For shrimp, in a skillet over medium-high heat, cook bacon until it begins to brown. Remove from heat and reserve bacon and drippings. Heat a large skillet until very hot. Add olive oil and 2 tbsp reserved bacon grease. As oil begins to smoke, toss in shrimp to cover bottom of pan. Before stirring, season with salt and pepper to taste. Stir until shrimp begin to turn pink all over. Let pan return to its original hot temperature. Stir in minced garlic and bacon bits. Be careful not to burn the garlic. Toss in mushrooms and quickly coat with oil. Add lemon juice and wine. Stir until everything is well coated, about 30 seconds. Toss in green onions and stir about 20 seconds. Serve over grits.


----------



## RavenBC (Feb 5, 2018)

What about a Paella, awesome when cooked over a campfire. Doesn't have to be seafood, but will really impress. I did this one in our back yard and sent out a grocery list of ingredients, and had guest pick a item etc. which worked well for cost.


----------



## jerseyjeff (Apr 16, 2016)

*post grill marinated steak*

Hear me out on this one....

I am an omnivore, and will pretty much eat anything except fennel.
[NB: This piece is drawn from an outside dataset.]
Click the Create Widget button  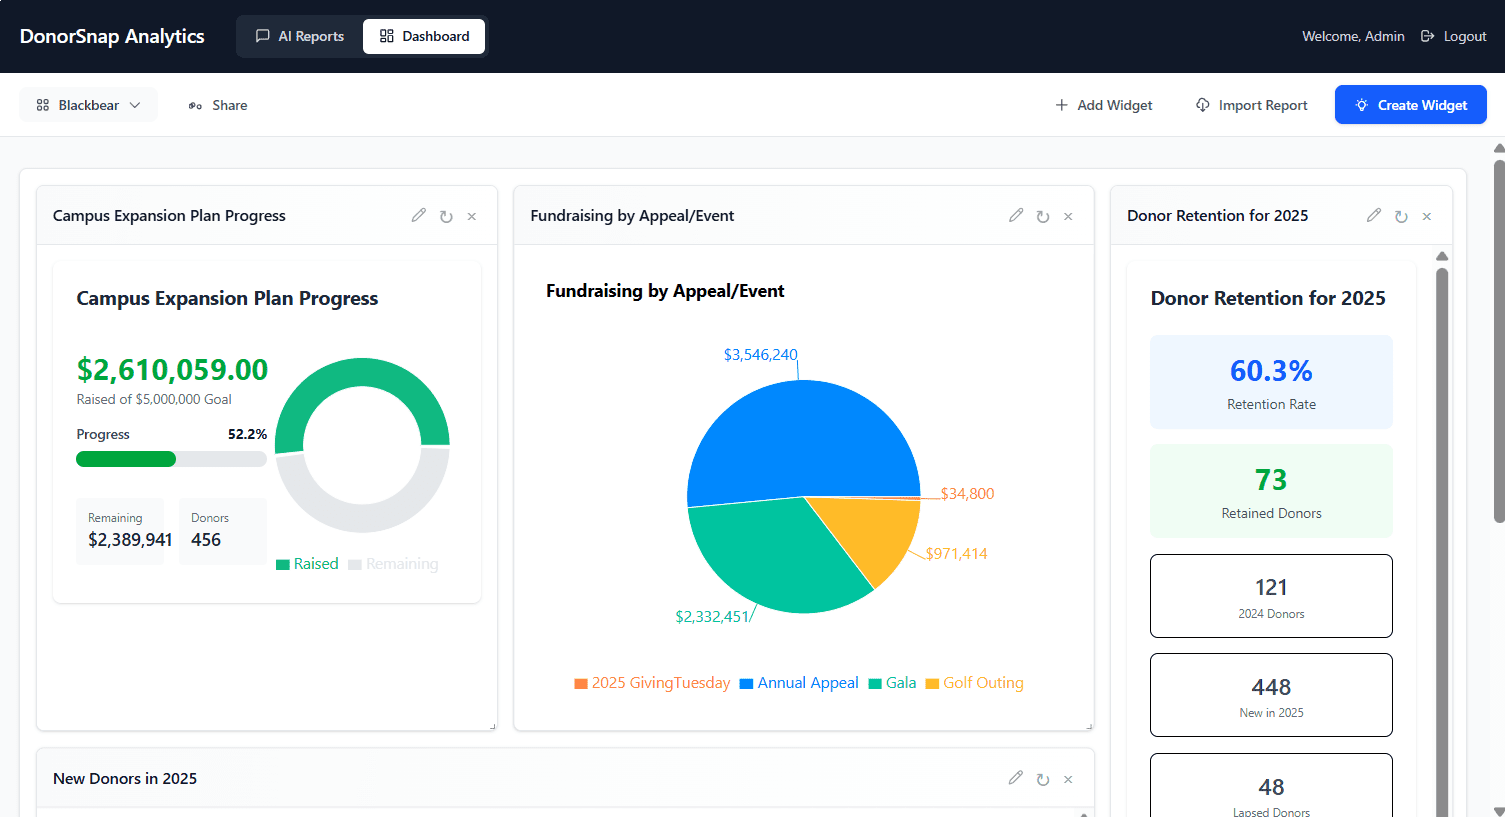tap(1410, 105)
That bulb has no place in my heart or on this planet. Steak at home I like rare. Like sunburnt rare. On the river, I get it a little bit hotter. Cooks country was the origin of this recipe, and rarely if ever do I have left overs. The trick is to grill the steak, and pre-heat the marinade (or have it room temp) and then while the steak rests, cover it in marinade, and it sucks the marinade in, and it is ridiculous.
I have used flank steak, ribeye, and the weird meat from costco that is both cheap and awesome. 

For the steak 

Cook to desired doneness. 125 for me, 145 for the rest, and over 165 well, not on my trip.... then dump in a container with the marinade, cover and wait 10 minutes serve with bread, potatoes, egg noodles, something to absorb the marinade. Trust me on this one.

Marinade ( you can double/triple the recipe, I use the amount below for 4 lbs of meat) 
1/4 cup veggie oil
1/2 cup soy sauce
1/4 cup wostchestire sauce
1 TB dijon
1 TB balsamic vinegar 
2 TB sugar
1/2 tsp finely diced fresh ginger
2 cloves garlice finely diced
the recipe also calls for 2 scallions diced, I always forget, and no-one complains.


----------



## Riverboat Works (Apr 15, 2009)

Street Tacos are a must on every trip and always a hit.
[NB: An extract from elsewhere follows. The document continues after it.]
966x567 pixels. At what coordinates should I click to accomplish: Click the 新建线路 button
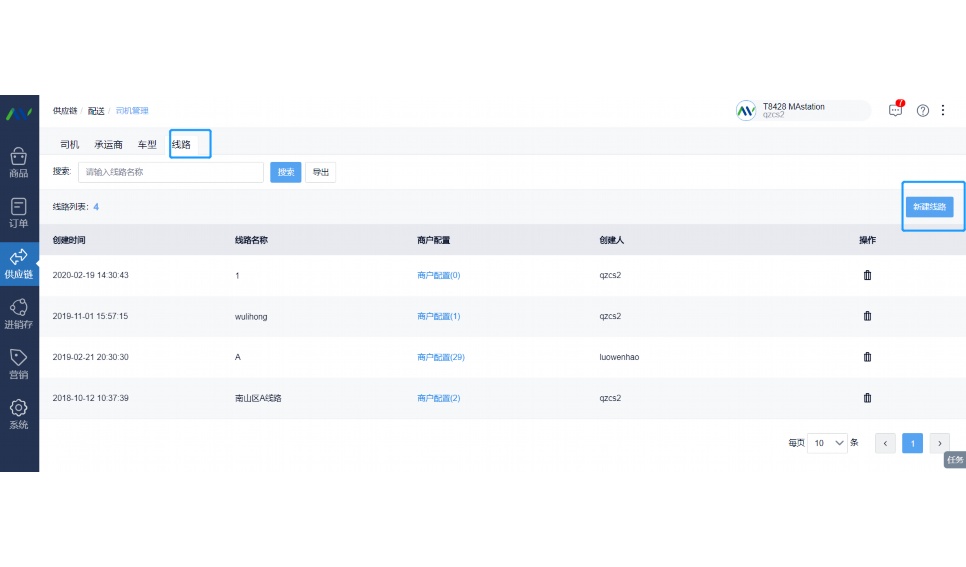929,207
Premake the Machaca, shredded chicken, carnitas, etc. and then freeze flat prior to trip. Cut up all fixings prior as well. It's a simple meal to put together on the river and everyone loves them including kids because they can add what they want for fixings or just meat and queso. Very minimal cleanup.


----------



## Quiggle (Nov 18, 2012)

DO Lasagna has been one of our go to's for a long time. Garlic bread and salad to compliment. Regular lasagna noodles, not cooked and raw meat. about 5-6 beers cook time (how we measure DO cook time) layer it like a normal lasagna and cottage cheese is cheaper than ricotta and tastes the same. always a crowd favorite. breakfast Quiche is also a good one too.


----------



## carvedog (May 11, 2005)

I have posted this one before. An entire Ahi loin rolled in panko and wasabi and brought to a char on all three sides. Served with coconut milk basmati rice and asparagus. 
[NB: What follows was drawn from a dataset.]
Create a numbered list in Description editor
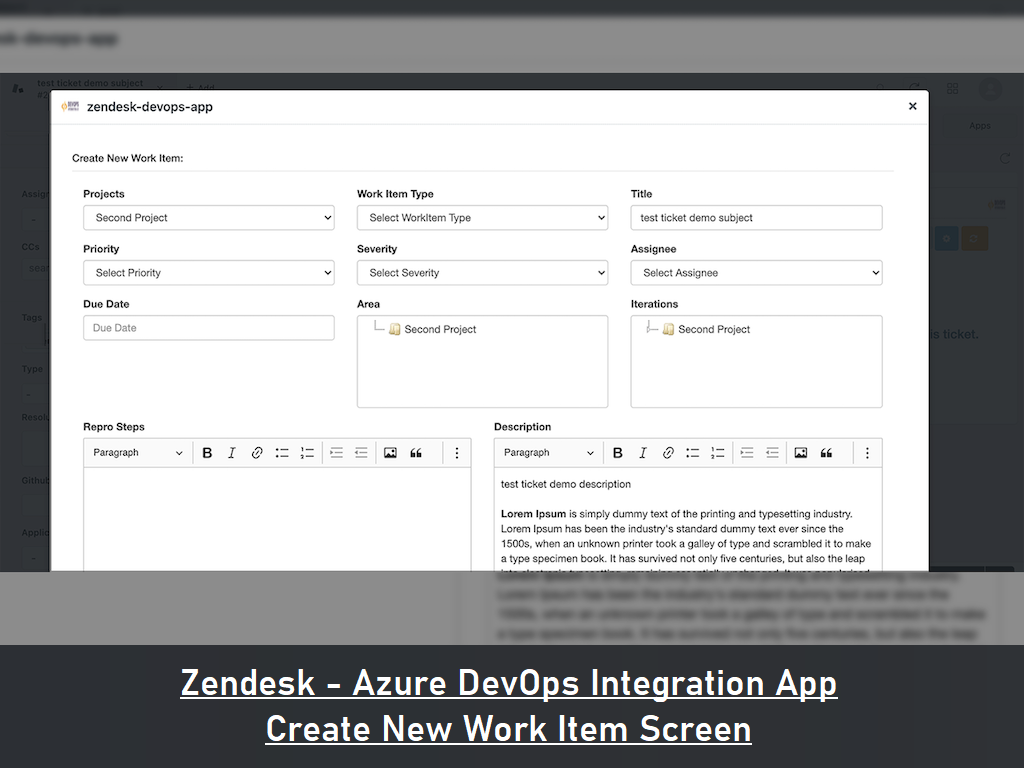The width and height of the screenshot is (1024, 768). click(x=718, y=452)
Still raw in the middle and it disappeared. Pretty fun. Best cooked at Dagger Falls after running Marsh Creek at 7 feet.


----------



## scoyoc (Jun 10, 2007)

No photos, but homemade Mac 'n' Cheese in the dutchie with a panco & butter crust is always winner.


----------



## ACheateaux (Dec 3, 2008)

Riverboat Works said:


> Street Tacos are a must on every trip and always a hit.
> 
> Premake the Machaca, shredded chicken, carnitas, etc. and then freeze flat prior to trip. Cut up all fixings prior as well. It's a simple meal to put together on the river and everyone loves them including kids because they can add what they want for fixings or just meat and queso. Very minimal cleanup.


I do tostadas and tacos the same way, but I few hours from camp pull them out of the cooler to heat up in the sun. Makes for no cleanup.


----------



## 90Duck (Nov 19, 2012)

Agree on the DO lasagna, but my favorite is DO mole enchiladas. I posted my recipe on here a few years back on this thread:

https://www.mountainbuzz.com/forums/f41/river-menus-stepping-up-my-game-55999-3.html

My wife makes this incredible "wow" dessert of key lime pie. We buy the little individual size graham cracker pie crusts already formed in pans, then she makes it using lime juice and sweetened condensed milk. A little time in the cooler and they set up firm, then whipped topping and lime twist on top. Blew people away on day 14 of a Grand Canyon trip, and she gave some extras to some backpackers on the Rogue one time and I thought they were going to orgasm on the spot.


----------



## Deejinmissoula (Dec 10, 2018)

Ok. That’s fuckn rad.


----------



## unlucky (Sep 2, 2012)

Paella on the river is awesome. Best meal ever...even with a bit of sand. 

RavenBC - How do you bring a pan big enough for a real group though?

I may have to make me a square one to fit in a dry box this year. On my bucket list for a big group. 

Taco bar is super easy and very popular. Steak taco, chicken lime and a spicy pulled pork. Flour and corn street tacos, Fresh pico, different types of cheese, lettuce, chipotle sour cream, tomatillo sauce, fresh limes and choose your beans. Prep at home and you will have the whole meal fresh and ready in under 30 minutes. Use the left overs for every other meal. Sides are great with breakfast and lunch. 

Learn to make fresh DO bread. It's super easy makes any dinner out of this world. (And people think you can really cook too)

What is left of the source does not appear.